(Saved entries)
----------------
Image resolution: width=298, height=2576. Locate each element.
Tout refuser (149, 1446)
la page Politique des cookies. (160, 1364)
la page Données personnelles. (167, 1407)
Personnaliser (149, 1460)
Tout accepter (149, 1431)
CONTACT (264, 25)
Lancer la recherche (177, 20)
----------------
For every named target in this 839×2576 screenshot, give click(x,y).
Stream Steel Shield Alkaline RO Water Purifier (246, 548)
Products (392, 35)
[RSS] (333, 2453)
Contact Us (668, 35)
----------------
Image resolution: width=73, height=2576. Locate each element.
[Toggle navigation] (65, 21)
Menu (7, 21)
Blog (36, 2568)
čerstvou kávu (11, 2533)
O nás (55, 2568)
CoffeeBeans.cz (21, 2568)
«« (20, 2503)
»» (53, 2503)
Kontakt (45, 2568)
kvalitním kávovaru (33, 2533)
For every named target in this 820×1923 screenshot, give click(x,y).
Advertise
----------------
▸ **Brief**
Go through the data above and return each line containing the string "Image".

▸ **Task solution**
Image resolution: width=298, height=2576. Locate each element.
Image resolution: width=73, height=2576. Locate each element.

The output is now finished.